*** ENTRIES SUPPLIED ***

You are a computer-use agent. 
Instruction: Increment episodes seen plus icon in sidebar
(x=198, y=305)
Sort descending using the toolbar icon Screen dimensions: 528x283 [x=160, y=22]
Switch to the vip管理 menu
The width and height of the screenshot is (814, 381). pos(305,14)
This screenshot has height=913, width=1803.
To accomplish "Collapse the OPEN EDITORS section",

*** End of ENTRIES SUPPLIED ***

> [EXERCISE]:
All lines from the one containing "Switch to the vip管理 menu" through the last line of the data, both included, are to be retyped exactly, and no other line belongs in the answer.

> [SOLUTION FOR THIS PROBLEM]:
Switch to the vip管理 menu
The width and height of the screenshot is (814, 381). pos(305,14)
This screenshot has height=913, width=1803.
To accomplish "Collapse the OPEN EDITORS section",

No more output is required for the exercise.